Au moment de poser la jambe de force, elle était trop courte de 20 cm

Le sol était gelé et recouvert d'une épaisse couche de neige. Notre travail consistait, ce jour là, à poser une clôture autour du block que nous appelions l'antichambre du crématoire, ceci pour empêcher les curieux de voir ce qui se passait dans cette baraque de la mort. Notre Vorarbeiter, grand sauvage au chapeau de cow-boy, nous distribua le matériel : poteaux de bois, clous et barbelés et nous promit une soupe supplémentaire si le travail était fini pour le soir.

Avec ardeur, les uns firent les trous, les autres plantèrent les poteaux et tendirent les fils barbelés.
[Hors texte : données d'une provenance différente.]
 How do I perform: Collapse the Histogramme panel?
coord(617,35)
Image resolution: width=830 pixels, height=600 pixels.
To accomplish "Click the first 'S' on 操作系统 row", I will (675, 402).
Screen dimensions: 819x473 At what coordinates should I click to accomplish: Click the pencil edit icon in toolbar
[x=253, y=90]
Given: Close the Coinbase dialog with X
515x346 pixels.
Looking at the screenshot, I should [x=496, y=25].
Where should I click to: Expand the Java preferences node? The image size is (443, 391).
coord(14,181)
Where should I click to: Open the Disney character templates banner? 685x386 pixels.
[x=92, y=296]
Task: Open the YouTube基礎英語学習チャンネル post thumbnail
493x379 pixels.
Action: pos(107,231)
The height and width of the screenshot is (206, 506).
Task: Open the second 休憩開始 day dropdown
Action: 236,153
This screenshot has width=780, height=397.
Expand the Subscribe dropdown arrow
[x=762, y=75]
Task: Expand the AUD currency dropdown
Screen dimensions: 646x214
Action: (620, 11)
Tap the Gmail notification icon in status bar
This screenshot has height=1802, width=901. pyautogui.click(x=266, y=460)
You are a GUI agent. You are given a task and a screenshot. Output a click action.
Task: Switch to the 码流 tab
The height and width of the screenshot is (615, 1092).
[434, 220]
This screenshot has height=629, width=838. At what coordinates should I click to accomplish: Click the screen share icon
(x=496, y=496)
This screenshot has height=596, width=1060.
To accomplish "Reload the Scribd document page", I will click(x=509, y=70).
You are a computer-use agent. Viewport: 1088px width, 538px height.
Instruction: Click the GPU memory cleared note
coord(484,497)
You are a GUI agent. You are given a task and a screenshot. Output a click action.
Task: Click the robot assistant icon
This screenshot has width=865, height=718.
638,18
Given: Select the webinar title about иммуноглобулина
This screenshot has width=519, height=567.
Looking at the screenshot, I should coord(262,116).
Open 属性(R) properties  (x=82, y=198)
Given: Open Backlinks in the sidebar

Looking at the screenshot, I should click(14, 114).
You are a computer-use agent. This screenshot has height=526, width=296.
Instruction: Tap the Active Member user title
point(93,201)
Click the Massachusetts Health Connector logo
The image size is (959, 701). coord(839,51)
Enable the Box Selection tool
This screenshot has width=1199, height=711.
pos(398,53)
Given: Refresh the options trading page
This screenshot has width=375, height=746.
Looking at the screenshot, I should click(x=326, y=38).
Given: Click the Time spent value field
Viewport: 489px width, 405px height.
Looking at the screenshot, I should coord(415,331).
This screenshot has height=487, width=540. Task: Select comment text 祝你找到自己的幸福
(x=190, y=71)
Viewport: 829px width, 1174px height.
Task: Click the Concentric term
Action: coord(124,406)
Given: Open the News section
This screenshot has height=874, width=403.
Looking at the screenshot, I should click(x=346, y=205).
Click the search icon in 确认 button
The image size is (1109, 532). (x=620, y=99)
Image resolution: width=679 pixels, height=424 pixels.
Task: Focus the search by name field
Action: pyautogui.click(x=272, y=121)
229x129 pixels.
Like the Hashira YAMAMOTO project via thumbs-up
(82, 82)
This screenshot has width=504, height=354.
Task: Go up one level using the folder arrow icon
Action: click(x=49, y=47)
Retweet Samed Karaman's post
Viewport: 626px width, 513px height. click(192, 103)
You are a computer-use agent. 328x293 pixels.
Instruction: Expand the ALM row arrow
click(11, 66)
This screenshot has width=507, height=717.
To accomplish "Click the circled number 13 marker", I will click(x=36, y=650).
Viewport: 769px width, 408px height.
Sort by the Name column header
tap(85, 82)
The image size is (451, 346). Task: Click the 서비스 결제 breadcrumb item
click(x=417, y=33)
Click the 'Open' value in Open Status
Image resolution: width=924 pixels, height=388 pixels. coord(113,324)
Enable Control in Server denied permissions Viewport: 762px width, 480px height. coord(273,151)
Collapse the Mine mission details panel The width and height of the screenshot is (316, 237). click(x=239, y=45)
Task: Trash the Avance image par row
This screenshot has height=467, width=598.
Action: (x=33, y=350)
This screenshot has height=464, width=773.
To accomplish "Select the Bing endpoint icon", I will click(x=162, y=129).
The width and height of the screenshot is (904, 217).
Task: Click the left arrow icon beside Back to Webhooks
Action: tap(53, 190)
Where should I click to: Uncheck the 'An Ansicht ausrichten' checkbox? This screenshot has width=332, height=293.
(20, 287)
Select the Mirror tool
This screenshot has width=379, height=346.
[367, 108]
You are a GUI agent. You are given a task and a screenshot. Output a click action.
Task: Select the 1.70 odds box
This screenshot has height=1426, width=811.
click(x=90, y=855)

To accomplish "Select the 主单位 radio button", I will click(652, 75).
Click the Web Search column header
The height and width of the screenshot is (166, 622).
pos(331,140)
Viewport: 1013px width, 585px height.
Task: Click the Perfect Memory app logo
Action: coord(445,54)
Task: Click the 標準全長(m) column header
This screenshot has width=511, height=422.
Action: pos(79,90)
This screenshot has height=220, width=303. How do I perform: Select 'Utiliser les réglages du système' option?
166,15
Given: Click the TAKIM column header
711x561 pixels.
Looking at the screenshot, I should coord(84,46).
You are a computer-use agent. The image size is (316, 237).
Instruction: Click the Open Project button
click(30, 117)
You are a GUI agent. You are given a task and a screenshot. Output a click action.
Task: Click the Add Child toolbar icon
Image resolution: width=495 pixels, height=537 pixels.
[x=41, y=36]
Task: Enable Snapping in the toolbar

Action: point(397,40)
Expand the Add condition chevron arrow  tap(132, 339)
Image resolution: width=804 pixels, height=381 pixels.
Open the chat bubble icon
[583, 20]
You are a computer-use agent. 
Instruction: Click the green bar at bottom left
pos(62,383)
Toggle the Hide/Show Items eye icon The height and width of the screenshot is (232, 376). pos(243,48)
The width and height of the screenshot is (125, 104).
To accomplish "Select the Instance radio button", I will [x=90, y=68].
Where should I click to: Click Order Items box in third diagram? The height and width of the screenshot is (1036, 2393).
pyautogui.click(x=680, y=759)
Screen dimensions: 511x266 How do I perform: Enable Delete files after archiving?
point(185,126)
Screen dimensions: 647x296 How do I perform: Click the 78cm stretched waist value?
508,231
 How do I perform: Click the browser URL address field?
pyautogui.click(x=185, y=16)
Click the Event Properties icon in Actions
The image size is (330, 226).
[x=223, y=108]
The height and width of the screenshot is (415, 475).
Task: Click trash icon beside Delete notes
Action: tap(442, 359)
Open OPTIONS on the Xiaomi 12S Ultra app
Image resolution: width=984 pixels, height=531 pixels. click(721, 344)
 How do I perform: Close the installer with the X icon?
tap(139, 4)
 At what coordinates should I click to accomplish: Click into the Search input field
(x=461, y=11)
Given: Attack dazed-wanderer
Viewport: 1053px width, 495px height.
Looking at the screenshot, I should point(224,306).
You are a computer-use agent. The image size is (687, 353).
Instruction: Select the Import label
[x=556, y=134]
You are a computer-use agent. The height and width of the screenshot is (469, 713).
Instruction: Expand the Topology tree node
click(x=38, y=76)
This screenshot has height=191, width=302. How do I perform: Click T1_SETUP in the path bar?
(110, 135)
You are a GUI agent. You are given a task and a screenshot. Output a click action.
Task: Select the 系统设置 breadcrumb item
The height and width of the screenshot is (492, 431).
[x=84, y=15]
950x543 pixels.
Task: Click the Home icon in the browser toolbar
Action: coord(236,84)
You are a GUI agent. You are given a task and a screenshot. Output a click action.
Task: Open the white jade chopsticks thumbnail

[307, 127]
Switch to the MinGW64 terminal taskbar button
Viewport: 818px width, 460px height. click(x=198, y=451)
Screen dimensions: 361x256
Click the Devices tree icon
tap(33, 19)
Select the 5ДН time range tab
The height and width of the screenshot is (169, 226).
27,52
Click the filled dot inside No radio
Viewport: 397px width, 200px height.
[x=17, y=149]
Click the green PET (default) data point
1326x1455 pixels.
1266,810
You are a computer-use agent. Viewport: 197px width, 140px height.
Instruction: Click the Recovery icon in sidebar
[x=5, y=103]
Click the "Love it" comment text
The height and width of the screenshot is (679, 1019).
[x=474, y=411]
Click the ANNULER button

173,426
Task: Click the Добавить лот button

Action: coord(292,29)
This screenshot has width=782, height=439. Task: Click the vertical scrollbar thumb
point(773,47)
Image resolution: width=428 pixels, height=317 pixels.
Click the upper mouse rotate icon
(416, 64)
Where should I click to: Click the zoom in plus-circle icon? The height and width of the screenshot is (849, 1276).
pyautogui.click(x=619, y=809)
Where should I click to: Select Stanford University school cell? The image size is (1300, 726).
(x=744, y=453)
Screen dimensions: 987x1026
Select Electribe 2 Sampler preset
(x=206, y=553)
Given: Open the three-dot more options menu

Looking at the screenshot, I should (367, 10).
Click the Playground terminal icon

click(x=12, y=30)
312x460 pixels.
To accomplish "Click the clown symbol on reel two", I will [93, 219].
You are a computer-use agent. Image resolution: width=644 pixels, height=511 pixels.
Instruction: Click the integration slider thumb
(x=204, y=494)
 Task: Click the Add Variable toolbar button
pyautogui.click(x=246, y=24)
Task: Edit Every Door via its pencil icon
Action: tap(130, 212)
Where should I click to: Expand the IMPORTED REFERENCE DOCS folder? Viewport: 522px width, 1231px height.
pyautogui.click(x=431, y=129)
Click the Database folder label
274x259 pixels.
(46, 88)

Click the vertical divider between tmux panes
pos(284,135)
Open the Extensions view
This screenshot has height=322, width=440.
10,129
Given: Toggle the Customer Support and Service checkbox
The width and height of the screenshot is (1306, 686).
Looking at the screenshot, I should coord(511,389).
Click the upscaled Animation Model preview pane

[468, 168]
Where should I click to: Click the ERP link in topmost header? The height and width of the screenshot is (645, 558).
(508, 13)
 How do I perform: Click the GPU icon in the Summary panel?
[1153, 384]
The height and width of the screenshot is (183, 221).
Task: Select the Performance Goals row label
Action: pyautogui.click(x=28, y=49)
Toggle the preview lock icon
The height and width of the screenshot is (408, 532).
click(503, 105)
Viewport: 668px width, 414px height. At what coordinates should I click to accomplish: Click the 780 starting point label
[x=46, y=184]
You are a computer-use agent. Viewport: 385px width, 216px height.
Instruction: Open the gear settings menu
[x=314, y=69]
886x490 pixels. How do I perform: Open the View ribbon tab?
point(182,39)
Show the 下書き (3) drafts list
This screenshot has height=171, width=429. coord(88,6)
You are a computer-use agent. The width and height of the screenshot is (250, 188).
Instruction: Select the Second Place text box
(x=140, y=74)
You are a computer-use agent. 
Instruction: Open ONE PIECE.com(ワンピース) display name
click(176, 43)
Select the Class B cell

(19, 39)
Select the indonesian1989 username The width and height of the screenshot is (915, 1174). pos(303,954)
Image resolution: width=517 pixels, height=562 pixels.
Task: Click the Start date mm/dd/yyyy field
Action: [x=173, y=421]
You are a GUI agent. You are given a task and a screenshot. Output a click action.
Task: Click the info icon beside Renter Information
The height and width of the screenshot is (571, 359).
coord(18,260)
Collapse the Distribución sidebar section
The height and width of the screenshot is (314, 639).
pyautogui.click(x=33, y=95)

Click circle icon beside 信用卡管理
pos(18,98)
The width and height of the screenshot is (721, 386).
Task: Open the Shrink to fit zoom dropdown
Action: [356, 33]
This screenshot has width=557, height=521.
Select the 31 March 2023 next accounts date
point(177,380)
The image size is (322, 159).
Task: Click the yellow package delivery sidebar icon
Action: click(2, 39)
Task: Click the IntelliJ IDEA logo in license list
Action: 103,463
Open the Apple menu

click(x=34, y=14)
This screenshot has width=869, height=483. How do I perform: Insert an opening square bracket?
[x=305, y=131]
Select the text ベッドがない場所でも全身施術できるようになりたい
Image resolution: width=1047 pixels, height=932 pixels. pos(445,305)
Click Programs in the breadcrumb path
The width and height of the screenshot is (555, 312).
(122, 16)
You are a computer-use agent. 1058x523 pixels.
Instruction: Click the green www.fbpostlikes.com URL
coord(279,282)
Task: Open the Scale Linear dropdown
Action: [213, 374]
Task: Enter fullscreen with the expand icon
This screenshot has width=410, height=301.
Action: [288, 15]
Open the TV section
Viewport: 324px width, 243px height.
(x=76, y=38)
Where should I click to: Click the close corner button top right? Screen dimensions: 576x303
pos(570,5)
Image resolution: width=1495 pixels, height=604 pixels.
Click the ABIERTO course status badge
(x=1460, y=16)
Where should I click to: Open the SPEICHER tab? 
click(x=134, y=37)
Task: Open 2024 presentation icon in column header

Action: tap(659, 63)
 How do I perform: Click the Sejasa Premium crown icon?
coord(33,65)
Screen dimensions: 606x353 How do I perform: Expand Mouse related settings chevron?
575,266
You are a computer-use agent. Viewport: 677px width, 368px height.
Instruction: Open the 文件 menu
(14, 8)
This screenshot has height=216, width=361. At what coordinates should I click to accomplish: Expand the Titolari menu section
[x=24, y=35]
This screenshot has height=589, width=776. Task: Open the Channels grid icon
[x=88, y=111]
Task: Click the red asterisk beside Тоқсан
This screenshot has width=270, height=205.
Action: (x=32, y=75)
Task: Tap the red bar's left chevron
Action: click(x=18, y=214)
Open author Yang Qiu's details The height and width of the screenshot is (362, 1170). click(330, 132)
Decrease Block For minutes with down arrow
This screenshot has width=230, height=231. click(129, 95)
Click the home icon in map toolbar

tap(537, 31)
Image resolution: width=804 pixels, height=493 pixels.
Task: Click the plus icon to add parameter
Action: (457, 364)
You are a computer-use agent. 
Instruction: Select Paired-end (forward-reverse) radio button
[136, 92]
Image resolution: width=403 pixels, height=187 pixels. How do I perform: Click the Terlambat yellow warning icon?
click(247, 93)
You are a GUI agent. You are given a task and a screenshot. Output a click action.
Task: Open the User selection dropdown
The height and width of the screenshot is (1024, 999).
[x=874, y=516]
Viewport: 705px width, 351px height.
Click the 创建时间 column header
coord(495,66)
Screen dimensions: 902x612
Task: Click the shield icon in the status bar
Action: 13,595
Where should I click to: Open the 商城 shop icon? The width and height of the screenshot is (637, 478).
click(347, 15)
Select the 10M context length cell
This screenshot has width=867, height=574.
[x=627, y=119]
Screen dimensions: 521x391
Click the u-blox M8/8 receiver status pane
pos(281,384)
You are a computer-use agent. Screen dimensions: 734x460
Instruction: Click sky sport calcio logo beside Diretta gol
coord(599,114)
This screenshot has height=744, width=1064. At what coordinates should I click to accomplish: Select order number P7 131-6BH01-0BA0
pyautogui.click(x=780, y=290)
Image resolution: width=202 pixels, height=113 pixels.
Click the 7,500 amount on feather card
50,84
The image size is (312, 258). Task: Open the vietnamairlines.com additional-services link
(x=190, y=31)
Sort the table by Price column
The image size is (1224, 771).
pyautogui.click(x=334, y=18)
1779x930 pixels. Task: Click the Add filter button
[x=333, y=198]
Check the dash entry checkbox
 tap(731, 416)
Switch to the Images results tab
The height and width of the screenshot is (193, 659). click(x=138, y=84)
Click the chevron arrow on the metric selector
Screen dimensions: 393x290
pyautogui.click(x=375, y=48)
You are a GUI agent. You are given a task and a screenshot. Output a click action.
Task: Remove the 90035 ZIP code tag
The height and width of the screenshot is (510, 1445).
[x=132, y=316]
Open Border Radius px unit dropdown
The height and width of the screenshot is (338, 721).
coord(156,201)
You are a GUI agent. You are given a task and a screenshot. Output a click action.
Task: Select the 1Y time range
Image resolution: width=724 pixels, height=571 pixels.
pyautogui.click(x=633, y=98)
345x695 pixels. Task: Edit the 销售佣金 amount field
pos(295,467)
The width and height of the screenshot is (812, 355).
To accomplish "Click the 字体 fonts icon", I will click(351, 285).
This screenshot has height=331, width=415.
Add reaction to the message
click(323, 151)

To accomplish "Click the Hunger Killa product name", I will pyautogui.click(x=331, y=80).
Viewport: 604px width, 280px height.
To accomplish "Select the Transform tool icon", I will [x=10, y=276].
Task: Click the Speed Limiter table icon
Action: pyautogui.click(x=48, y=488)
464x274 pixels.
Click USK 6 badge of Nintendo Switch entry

Max et moi‑même, toujours inséparables et avec peut-être un peu de prétention, nous nous étions réservés le travail le plus difficile ! Moi, en qualité d'ingénieur, je prenais les mesures d'une contrefiche destinée à maintenir le poteau de la porte et Max, en sa qualité d'entrepreneur, devait couper cette contrefiche. Nous n'avons jamais pu savoir, et nous en discutions encore après 25 ans, quel est celui qui avait fait la blague, mais au moment de poser la jambe de force, elle était trop courte de 20 cm. Alors, très vite, un petit tas de neige bien tassé nous aida à faire tenir la pièce de bois. Hélas ! Quand notre Vorarbeiter arriva le soir et secoua la palissade pour contrôler la solidité de notre travail, notre échafaudage s'écroula et notre seau de soupe reçut un magistral coup de pied et se répandit dans la neige.

Nous faillîmes être lynchés par nos camarades qui avaient travaillé toute la journée les pieds dans la neige et les mains bleuies par le froid en pensant à cette soupe.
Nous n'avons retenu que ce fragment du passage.